> _Problem to solve_: Select every line below containing the word "agent".

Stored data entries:
= = = = =

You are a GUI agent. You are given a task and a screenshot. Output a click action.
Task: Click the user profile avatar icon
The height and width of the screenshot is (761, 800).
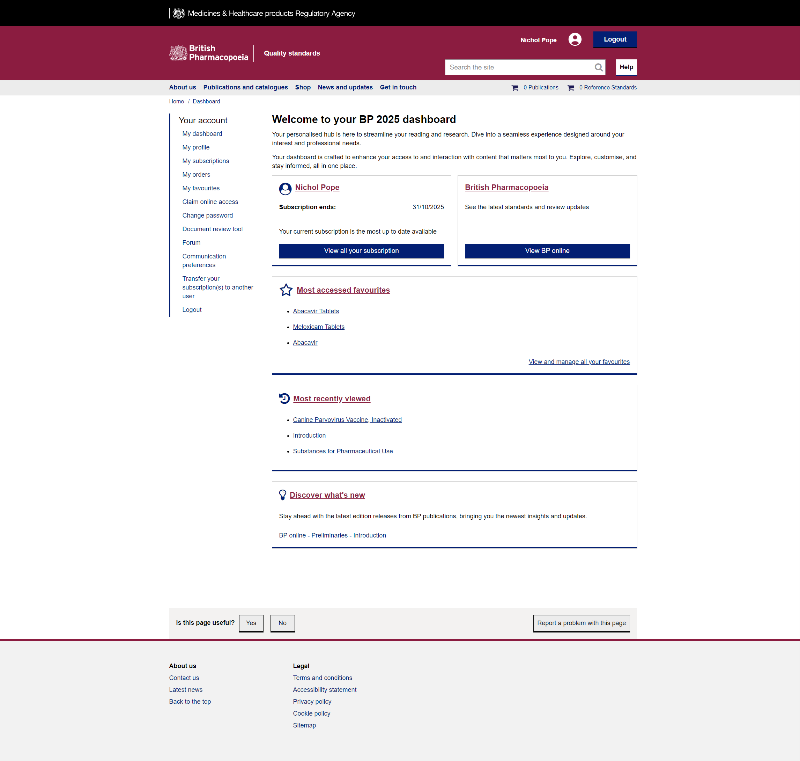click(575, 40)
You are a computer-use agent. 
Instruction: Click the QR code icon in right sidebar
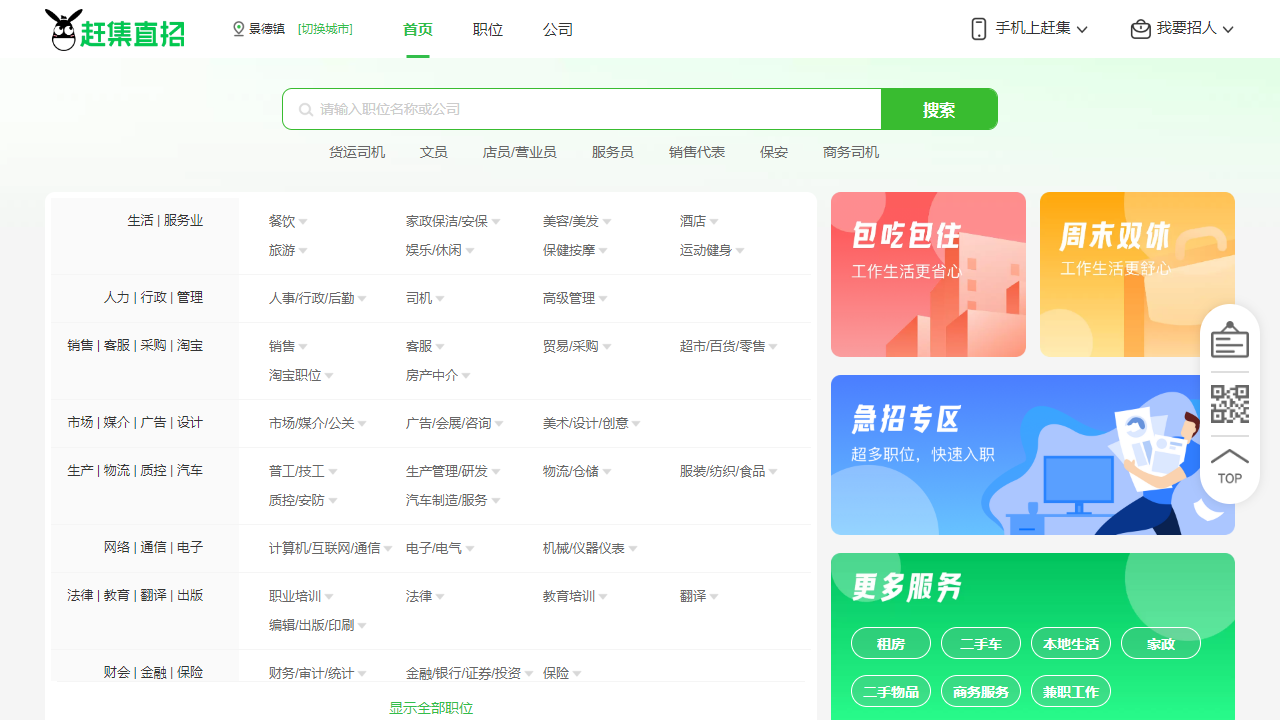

= = = = =

> _Response to the exercise_:
You are a GUI agent. You are given a task and a screenshot. Output a click action.
You are a computer-use agent. 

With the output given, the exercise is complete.